Every line in the records below between the one holding "Aufbauanleitung / Service >> (1181, 1085)" and the one holding "Kontaktformular (362, 1069)", inclusive, is to be set down exactly; all other lines are to be left out.

═══ Material provided ═══

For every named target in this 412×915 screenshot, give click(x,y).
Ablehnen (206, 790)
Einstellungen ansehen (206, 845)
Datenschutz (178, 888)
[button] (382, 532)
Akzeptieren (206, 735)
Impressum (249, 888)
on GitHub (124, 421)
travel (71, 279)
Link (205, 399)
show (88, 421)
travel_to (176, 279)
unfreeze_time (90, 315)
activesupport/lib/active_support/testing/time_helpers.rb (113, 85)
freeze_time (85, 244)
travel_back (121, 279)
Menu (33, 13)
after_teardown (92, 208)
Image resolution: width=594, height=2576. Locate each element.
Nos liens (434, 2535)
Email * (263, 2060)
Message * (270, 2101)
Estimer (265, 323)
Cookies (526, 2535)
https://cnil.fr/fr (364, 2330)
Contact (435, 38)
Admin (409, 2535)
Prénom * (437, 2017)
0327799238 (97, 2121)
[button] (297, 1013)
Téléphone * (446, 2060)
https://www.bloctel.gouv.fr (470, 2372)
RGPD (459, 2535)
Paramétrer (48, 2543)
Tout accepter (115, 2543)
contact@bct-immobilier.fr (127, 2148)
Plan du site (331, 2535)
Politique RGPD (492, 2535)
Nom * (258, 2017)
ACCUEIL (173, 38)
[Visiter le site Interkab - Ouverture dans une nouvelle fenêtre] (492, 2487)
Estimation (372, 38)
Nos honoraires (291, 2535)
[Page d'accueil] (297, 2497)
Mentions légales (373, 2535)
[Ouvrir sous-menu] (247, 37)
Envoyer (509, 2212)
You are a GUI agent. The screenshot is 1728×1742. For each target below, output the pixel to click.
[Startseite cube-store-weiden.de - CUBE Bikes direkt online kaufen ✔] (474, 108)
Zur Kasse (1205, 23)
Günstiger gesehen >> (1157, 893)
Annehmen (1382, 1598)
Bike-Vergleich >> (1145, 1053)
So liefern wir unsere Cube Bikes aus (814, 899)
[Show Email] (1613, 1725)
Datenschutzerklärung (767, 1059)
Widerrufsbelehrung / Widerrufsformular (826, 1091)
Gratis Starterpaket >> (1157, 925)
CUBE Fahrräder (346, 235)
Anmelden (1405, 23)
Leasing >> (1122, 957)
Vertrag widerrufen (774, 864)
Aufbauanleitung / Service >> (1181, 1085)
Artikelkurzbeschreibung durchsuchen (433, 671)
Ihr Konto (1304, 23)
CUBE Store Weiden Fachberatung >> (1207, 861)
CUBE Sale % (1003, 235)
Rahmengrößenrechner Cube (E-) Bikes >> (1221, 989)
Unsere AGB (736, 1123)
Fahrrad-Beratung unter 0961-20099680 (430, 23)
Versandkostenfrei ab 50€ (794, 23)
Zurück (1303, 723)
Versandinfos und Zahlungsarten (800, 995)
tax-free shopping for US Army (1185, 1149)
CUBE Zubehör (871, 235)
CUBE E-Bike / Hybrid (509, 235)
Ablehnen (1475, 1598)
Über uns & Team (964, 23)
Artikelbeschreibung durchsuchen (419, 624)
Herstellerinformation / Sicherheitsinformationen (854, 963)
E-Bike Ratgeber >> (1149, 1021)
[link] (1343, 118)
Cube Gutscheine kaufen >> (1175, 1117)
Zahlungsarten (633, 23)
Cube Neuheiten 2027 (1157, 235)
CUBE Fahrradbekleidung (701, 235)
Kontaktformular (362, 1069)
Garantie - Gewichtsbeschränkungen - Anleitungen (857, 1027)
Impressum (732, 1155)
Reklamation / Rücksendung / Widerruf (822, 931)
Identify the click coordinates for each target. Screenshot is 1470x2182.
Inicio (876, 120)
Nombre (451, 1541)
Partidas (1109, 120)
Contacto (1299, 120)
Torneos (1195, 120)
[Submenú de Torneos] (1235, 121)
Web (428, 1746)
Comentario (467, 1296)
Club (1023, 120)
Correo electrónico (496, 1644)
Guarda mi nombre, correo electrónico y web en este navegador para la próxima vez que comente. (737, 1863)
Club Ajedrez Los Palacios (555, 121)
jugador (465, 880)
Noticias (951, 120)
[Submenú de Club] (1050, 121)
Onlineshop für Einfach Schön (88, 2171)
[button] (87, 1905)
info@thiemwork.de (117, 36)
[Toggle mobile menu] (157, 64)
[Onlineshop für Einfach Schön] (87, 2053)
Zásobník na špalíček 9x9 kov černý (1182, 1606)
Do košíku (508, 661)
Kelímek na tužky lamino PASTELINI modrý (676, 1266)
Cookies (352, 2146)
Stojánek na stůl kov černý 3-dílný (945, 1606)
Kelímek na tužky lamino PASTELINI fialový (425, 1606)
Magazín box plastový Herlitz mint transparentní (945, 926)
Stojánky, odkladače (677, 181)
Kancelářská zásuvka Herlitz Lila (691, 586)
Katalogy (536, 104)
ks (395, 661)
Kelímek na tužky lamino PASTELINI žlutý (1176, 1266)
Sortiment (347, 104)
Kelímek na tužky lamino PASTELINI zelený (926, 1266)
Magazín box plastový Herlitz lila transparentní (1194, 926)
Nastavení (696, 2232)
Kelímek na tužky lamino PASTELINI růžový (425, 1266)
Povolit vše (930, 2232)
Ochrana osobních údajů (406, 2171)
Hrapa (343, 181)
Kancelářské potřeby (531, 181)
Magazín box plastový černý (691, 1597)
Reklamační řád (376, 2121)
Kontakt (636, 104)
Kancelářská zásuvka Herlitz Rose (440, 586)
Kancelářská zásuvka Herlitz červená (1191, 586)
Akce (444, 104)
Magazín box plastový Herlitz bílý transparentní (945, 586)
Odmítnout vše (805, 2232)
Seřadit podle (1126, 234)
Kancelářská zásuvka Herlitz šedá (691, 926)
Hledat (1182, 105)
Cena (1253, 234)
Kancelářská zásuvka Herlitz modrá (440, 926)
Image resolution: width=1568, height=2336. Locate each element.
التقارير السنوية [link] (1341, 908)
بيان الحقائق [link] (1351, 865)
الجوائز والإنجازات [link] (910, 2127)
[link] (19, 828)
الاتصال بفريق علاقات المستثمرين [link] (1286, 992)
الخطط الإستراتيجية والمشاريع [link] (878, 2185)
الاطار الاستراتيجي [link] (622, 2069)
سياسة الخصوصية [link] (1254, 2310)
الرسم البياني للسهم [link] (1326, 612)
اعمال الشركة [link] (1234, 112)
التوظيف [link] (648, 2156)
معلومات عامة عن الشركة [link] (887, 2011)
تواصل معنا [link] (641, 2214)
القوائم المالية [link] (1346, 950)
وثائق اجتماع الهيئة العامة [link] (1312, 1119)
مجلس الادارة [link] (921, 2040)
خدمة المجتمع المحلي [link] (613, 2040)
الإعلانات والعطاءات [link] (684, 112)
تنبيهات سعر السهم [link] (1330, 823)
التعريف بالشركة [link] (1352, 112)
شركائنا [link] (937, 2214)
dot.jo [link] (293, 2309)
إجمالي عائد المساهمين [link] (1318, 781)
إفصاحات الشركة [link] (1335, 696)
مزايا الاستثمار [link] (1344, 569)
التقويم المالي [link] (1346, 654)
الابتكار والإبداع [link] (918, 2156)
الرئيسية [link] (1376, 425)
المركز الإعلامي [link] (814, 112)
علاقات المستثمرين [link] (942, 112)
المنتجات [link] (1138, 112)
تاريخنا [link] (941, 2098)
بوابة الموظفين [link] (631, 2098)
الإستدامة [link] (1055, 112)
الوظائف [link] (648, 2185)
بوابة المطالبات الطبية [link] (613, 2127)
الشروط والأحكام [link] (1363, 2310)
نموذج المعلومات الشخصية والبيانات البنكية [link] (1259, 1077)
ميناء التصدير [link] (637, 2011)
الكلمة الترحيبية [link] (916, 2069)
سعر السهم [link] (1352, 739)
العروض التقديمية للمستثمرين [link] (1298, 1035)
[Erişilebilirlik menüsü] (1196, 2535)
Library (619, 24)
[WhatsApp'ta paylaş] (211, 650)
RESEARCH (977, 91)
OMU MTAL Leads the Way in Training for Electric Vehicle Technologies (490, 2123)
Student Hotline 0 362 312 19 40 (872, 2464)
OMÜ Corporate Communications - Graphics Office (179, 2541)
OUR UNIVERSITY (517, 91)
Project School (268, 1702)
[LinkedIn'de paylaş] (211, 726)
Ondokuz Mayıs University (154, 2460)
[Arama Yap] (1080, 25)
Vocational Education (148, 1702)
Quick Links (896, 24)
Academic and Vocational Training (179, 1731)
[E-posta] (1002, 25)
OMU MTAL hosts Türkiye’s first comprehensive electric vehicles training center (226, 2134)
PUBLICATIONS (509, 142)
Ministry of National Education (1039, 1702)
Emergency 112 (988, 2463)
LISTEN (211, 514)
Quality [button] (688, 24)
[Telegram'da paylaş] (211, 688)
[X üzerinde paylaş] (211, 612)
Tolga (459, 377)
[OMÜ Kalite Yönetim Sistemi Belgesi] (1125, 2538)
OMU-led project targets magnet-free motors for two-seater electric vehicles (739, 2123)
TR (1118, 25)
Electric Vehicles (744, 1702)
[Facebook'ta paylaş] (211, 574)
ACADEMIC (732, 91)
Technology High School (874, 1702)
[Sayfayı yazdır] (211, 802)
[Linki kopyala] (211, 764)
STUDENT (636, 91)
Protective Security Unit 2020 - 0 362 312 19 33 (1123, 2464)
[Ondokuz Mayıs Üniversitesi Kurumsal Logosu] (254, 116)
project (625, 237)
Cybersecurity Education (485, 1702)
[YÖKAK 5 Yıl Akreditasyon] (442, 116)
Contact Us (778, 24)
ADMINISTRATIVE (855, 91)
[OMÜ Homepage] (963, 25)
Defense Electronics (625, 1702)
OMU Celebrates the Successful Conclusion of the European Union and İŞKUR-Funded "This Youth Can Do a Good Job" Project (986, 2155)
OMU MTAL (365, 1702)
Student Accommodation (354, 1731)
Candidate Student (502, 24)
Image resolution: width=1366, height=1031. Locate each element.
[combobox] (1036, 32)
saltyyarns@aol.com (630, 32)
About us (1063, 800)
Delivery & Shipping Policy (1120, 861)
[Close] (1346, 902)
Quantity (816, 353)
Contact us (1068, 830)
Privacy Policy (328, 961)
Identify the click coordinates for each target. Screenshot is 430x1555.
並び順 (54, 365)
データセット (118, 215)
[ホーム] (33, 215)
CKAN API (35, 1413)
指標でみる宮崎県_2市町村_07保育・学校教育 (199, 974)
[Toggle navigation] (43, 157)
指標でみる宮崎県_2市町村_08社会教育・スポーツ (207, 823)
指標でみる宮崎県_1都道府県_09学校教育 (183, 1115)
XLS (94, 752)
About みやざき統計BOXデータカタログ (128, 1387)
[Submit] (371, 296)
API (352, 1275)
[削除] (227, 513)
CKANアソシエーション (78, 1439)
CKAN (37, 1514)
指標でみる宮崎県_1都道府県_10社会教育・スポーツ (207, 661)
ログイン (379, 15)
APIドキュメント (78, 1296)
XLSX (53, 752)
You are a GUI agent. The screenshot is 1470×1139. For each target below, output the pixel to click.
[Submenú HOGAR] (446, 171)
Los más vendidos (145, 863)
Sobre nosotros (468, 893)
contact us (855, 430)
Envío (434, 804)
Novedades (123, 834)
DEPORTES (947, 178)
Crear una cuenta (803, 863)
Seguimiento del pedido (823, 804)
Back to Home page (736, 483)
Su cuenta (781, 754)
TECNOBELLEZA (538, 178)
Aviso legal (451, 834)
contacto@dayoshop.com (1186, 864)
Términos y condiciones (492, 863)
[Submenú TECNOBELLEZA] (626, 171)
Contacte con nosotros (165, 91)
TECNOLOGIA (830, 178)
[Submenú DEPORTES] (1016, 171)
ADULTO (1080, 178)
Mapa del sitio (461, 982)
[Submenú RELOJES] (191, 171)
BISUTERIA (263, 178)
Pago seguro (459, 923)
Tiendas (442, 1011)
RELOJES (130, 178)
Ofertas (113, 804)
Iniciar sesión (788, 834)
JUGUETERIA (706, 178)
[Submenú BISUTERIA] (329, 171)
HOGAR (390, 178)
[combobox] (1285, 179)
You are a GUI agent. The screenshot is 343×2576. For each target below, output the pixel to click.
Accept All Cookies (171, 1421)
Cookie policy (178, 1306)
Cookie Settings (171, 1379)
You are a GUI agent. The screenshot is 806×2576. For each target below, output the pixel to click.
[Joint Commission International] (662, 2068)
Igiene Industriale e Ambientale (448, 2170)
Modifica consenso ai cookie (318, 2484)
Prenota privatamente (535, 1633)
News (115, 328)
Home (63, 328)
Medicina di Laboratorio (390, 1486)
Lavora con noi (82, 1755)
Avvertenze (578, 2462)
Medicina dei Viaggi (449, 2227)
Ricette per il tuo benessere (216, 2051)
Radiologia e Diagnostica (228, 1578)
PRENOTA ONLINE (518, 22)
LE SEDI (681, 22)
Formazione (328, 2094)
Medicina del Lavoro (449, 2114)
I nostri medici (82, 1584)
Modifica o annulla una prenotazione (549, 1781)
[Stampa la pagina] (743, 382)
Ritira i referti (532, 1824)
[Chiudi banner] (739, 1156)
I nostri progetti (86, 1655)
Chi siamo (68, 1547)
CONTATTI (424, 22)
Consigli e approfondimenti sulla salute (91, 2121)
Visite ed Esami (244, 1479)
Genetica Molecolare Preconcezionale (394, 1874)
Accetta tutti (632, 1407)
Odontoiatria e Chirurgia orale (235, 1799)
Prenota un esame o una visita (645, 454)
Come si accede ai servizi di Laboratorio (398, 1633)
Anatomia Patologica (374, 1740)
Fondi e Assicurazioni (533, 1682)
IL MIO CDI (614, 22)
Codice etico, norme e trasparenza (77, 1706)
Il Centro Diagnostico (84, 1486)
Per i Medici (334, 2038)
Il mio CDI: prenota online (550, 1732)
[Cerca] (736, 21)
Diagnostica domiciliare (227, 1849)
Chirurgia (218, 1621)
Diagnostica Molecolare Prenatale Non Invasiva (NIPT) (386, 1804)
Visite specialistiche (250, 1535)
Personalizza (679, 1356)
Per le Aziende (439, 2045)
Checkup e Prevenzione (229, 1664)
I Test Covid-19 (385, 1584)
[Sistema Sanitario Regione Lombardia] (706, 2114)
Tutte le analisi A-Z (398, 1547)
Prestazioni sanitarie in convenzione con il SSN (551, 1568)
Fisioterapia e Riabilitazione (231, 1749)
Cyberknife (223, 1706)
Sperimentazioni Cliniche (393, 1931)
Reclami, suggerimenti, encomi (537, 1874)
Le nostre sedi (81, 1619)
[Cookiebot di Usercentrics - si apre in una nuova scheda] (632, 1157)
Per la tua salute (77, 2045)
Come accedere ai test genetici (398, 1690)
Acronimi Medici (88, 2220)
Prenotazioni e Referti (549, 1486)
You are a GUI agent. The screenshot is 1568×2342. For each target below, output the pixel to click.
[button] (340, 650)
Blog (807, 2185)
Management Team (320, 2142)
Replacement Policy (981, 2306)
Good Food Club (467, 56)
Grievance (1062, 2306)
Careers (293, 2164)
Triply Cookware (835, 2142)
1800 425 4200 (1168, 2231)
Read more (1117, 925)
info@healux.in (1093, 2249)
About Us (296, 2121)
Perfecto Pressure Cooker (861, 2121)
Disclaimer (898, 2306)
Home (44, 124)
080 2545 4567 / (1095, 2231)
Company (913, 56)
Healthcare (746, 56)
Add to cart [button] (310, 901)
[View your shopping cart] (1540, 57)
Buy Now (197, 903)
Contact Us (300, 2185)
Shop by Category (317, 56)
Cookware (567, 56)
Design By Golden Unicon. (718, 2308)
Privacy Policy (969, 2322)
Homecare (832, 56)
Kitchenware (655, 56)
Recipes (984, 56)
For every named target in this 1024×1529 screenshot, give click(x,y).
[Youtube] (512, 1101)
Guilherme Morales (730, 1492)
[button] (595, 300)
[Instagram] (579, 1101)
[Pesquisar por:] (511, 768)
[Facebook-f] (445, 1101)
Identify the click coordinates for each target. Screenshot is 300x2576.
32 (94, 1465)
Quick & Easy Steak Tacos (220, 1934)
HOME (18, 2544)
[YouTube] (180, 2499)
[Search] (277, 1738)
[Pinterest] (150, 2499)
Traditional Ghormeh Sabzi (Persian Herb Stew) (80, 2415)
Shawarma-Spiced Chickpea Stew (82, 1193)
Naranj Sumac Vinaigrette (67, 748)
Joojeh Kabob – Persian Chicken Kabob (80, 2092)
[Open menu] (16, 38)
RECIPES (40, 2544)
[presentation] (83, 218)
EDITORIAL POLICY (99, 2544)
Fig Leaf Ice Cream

═══

* [Output of the exercise]
Aufbauanleitung / Service >> (1181, 1085)
Artikelkurzbeschreibung durchsuchen (433, 671)
Ihr Konto (1304, 23)
CUBE Store Weiden Fachberatung >> (1207, 861)
CUBE Sale % (1003, 235)
Rahmengrößenrechner Cube (E-) Bikes >> (1221, 989)
Unsere AGB (736, 1123)
Fahrrad-Beratung unter 0961-20099680 (430, 23)
Versandkostenfrei ab 50€ (794, 23)
Zurück (1303, 723)
Versandinfos und Zahlungsarten (800, 995)
tax-free shopping for US Army (1185, 1149)
CUBE Zubehör (871, 235)
CUBE E-Bike / Hybrid (509, 235)
Ablehnen (1475, 1598)
Über uns & Team (964, 23)
Artikelbeschreibung durchsuchen (419, 624)
Herstellerinformation / Sicherheitsinformationen (854, 963)
E-Bike Ratgeber >> (1149, 1021)
[link] (1343, 118)
Cube Gutscheine kaufen >> (1175, 1117)
Zahlungsarten (633, 23)
Cube Neuheiten 2027 (1157, 235)
CUBE Fahrradbekleidung (701, 235)
Kontaktformular (362, 1069)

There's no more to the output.